Seguramente en alguna ocasión todo el mundo ha fantaseado con ir a la luna. Este satélite es el quinto más grande del sistema Solar. Es un ser brillante en la oscuridad pero que en realidad tiene una superficie muy oscura similar al carbón. La luna ha sido visitada en muy pocas ocasiones. El programa Luna de la Unión Soviética fue el que primero visitó este cuerpo celeste aunque lo hicieron sin tripulación. El programa estadounidense Apolo ha conseguido las únicas misiones tripuladas y gracias a ello se ha podido conocer la comprensión geológica de la roca lunar.

Se cree que se formó hace 4.500 millones de años, momento en el que se produjo un gran impacto y surgió este gran satélite. Desde el año 2004 varios países han querido descubrir de qué manera se mantiene el agua en la luna. Los interesados son: Japón, China, India, Estados Unidos y la Agencia Espacial Europea y para ello han enviado orbitadores que estudian la superficie lunar y han planeado futuras misiones para conocer más detalles. Los clientes de Iberdrola ya pueden estar contentos con la hazaña.
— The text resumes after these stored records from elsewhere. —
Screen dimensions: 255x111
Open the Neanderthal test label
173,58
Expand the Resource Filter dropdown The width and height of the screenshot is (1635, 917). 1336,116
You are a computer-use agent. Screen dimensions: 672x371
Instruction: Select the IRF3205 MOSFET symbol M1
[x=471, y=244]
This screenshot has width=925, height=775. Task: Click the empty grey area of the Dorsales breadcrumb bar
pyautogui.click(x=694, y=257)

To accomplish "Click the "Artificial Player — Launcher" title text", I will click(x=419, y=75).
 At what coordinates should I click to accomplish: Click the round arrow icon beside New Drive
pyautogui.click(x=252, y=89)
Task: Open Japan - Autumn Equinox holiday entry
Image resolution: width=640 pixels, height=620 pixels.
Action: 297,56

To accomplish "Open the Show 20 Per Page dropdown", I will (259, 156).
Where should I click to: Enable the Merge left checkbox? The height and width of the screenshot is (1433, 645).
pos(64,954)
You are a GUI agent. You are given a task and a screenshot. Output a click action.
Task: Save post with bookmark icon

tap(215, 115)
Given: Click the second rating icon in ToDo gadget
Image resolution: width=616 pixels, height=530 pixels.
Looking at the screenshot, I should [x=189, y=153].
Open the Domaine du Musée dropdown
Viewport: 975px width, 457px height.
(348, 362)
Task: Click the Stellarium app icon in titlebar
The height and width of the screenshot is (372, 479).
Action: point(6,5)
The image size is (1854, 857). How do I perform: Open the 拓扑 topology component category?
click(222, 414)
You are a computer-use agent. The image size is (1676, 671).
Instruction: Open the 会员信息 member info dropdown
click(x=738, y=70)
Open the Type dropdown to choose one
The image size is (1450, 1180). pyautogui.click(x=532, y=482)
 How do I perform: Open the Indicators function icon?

Para quien quiera pasar un día en la luna debe tener claras varias cosas. Estar en este satélite supone soportar temperaturas superiores a los 100 grados. Esta temperatura es la de uno de los lados de la luna, mientras que si se va al lado opuesto tendrá que aguantar – 150 grados. Este contraste térmico muestra que las dos caras de la luna son completamente opuestas y demuestra la dificultad de mantenerse con vida en este satélite. Por este motivo es verdaderamente complicado utilizar nuevas tecnologías debido a la potente fuente energética que necesitan.

Afortunadamente los tiempos avanzan y no hay nada imposible. Sino que se lo digan a unos investigadores de la Universidad de Cataluña. Éstos han ideado un sistema alternativo al transporte de baterías pesadas. Se trata de un sistema por el que se aprovecha in situ la radiación solar diurna. Durante las horas centrales del día se almacenan los rayos solares. De esta forma, durante la noche se aprovecha esta energía a través de un sistema de modificación del suelo lunar. La energía solar en España se convierte en una gran masa térmica y un sistema lo convierte en electricidad.

La NASA, junto a otras agencias espaciales, está planeando para el 2020 misiones tripuladas donde se pueda probar este nuevo sistema para tener electricidad. Es una buena forma de sobrevivir durante varios días en el sistema lunar. Este lugar ha llamado la atención de la sociedad durante muchos años y con el paso del tiempo se ha ido investigando su composición. El avance de la ciencia y las nuevas tecnologías han conseguido desarrollar sistemas que permitan vivir en la luna. Algo impensable hace tan solo unos años, pero que ahora está mucho más cerca de lo que pensamos.